#### Work instructions:
In the stretch from the line containing "This screenshot has width=2520, height=1466." through the end of the material, swap "Mute" for "Silence" and give those lines again, otherwise unchanged and without the pictures.

Target pointing data
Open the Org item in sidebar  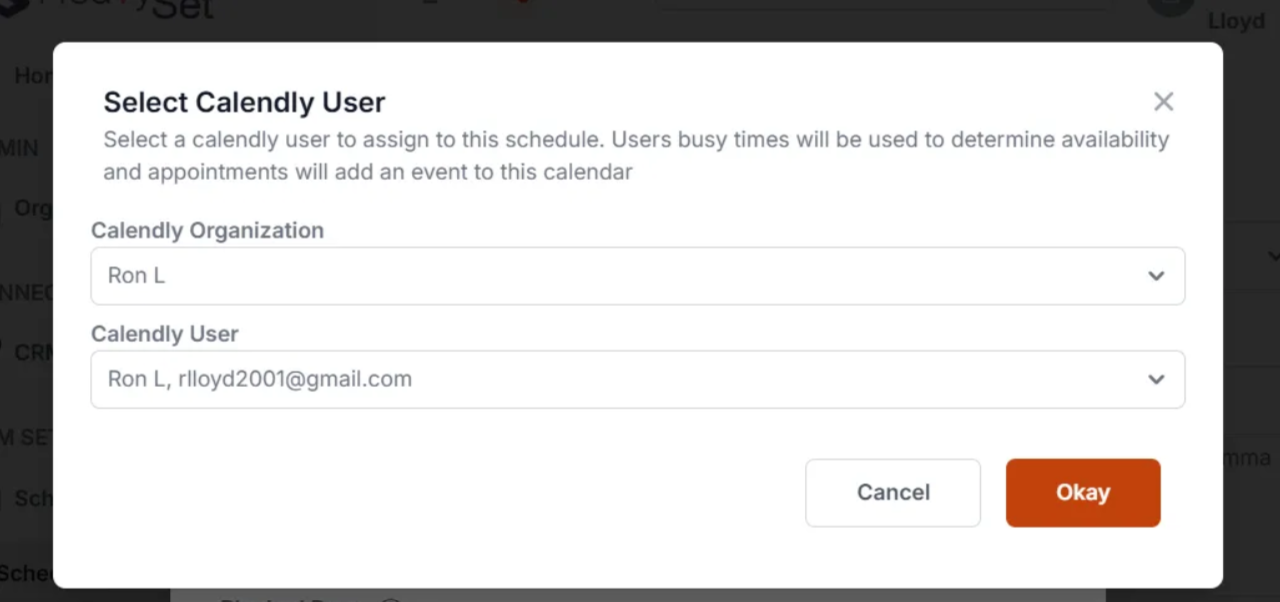(x=33, y=208)
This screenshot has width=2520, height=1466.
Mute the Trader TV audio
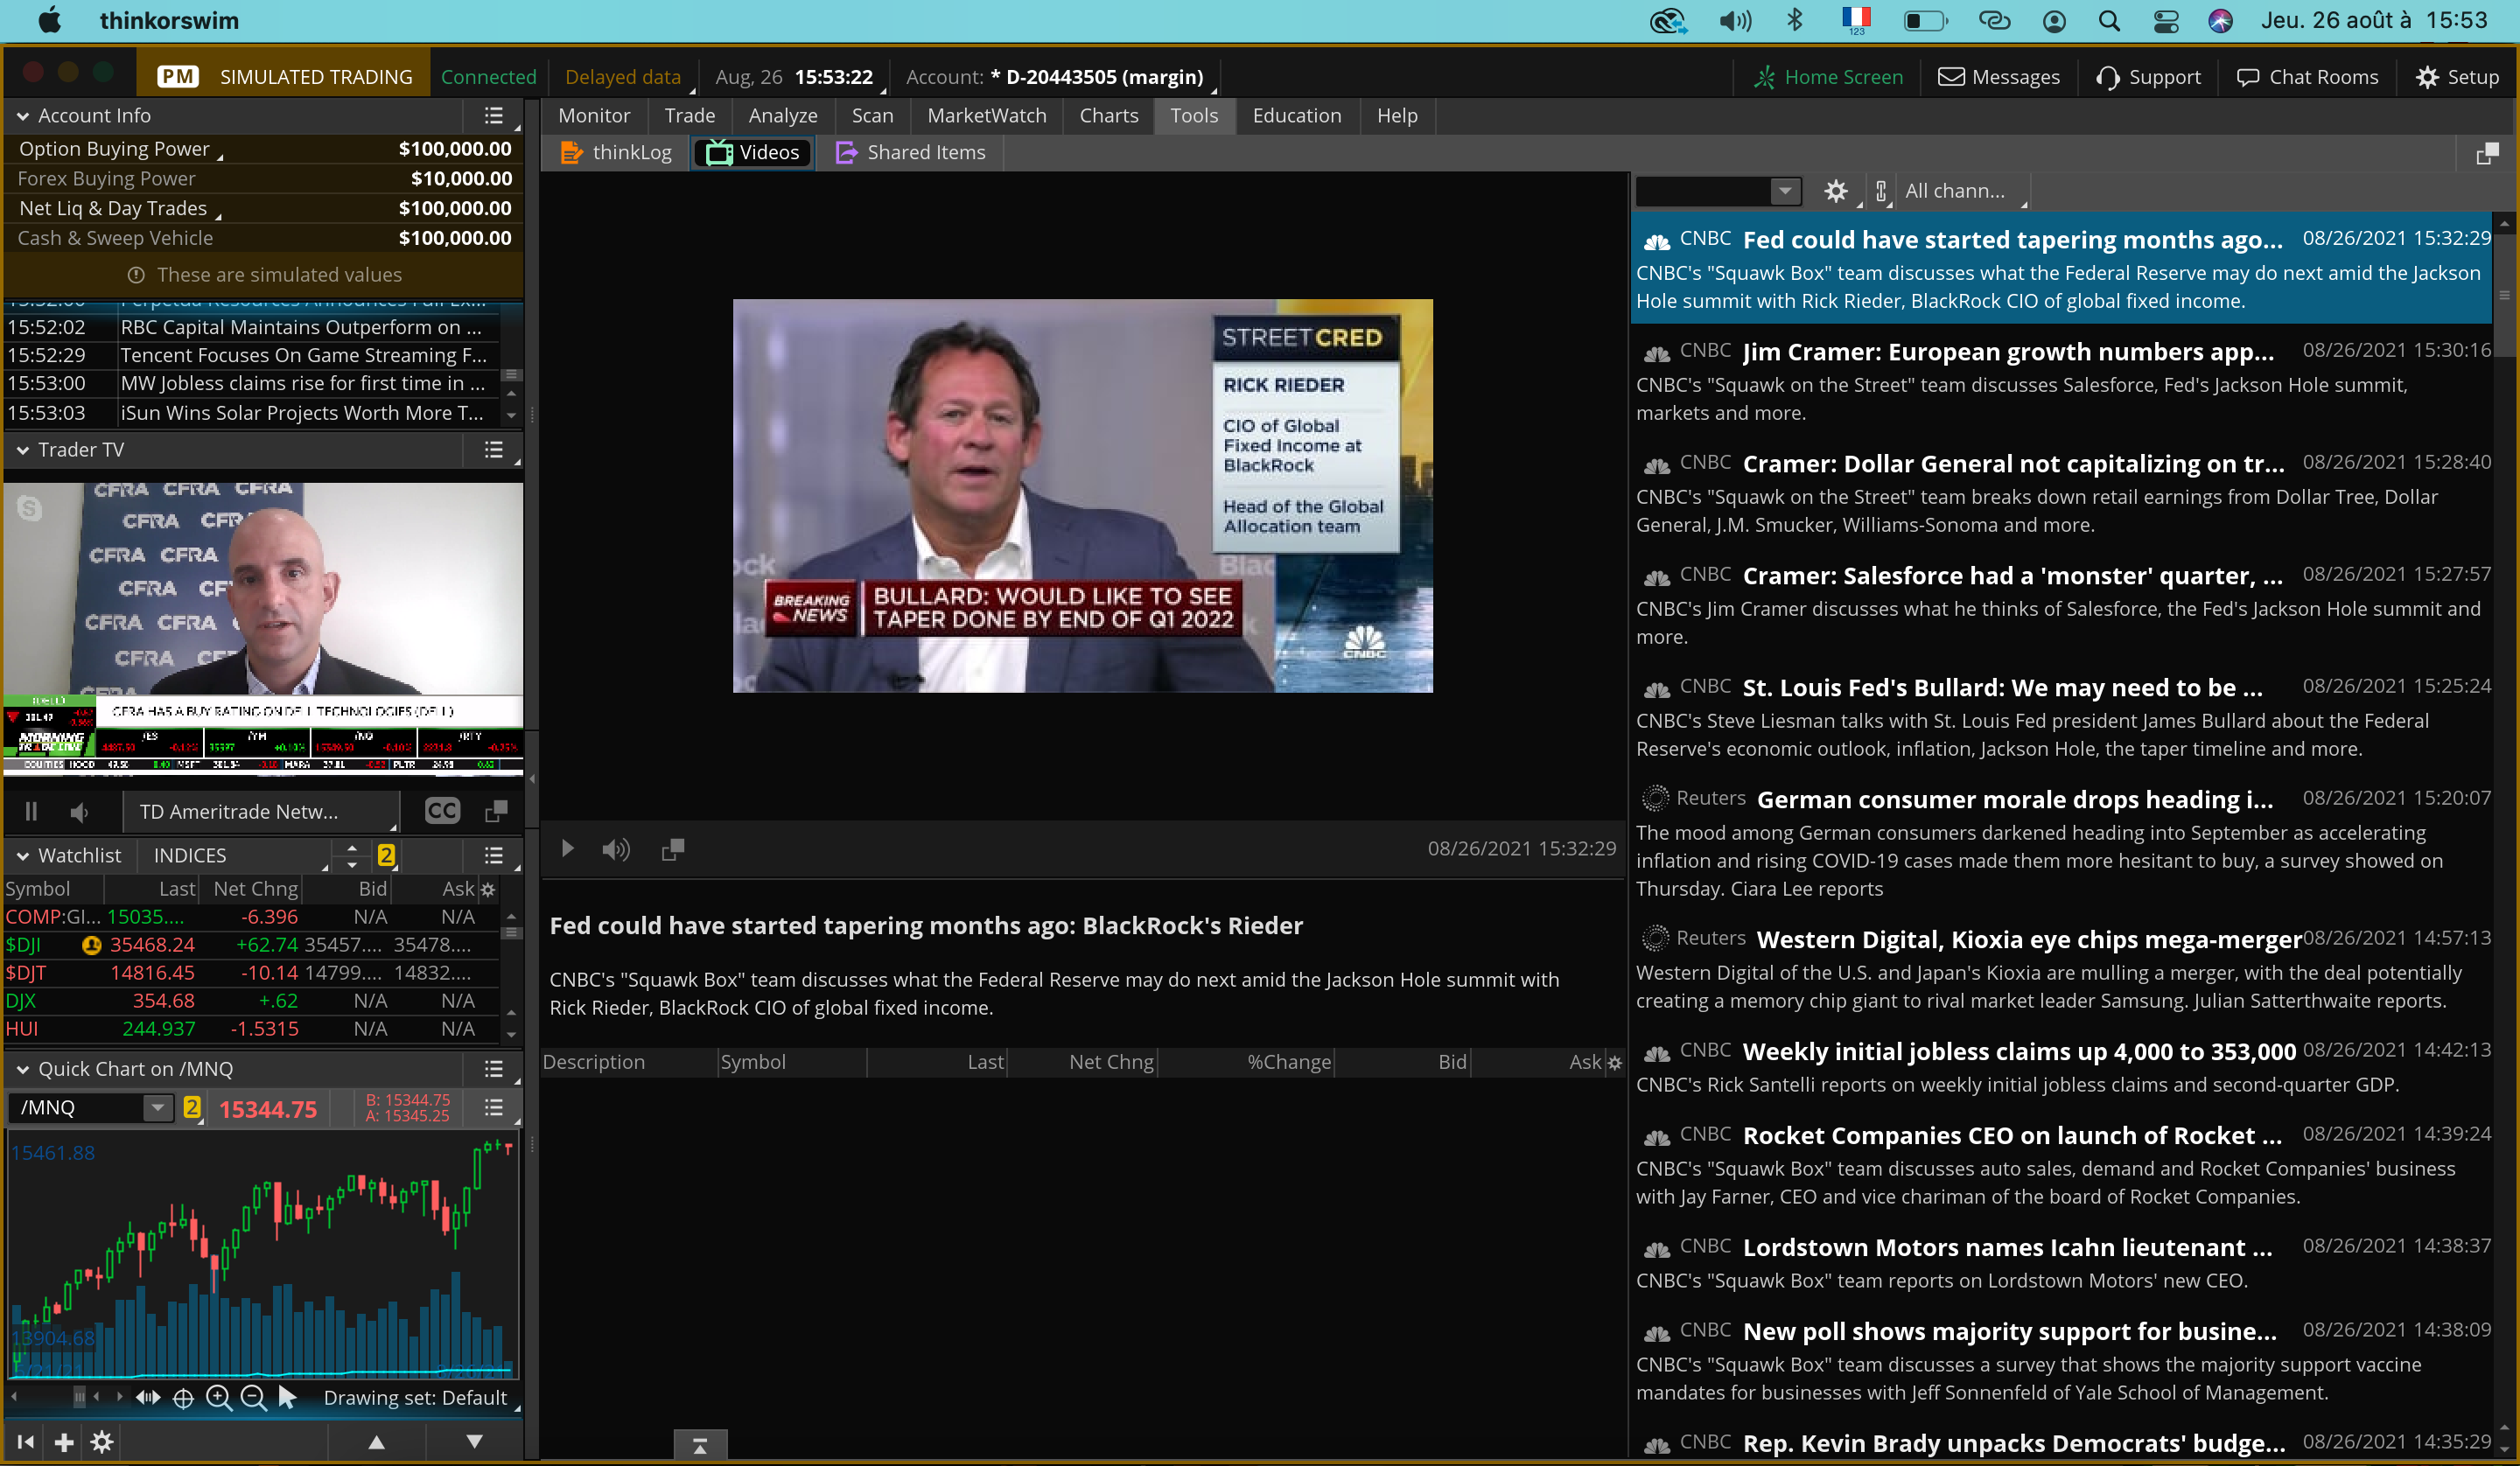click(80, 811)
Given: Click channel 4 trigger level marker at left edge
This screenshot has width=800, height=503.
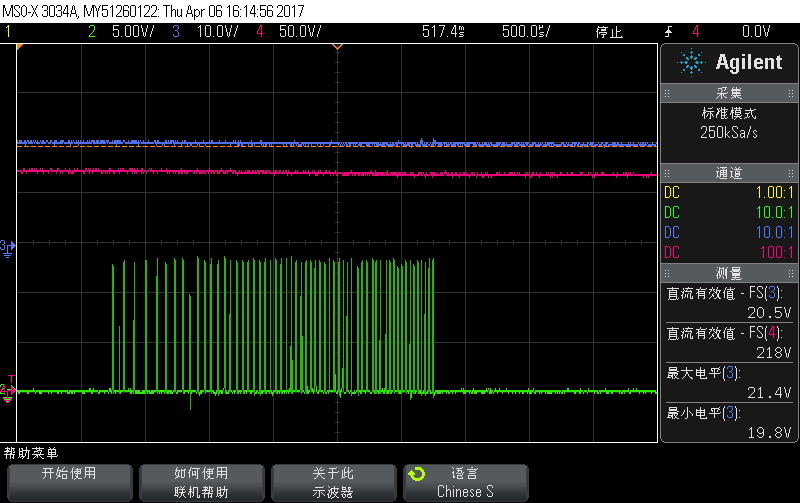Looking at the screenshot, I should point(8,390).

#### Complete response:
This screenshot has width=2520, height=1466.
Silence the Trader TV audio
click(80, 811)
Given: Click channel 4 trigger level marker at left edge
This screenshot has width=800, height=503.
Looking at the screenshot, I should point(8,390).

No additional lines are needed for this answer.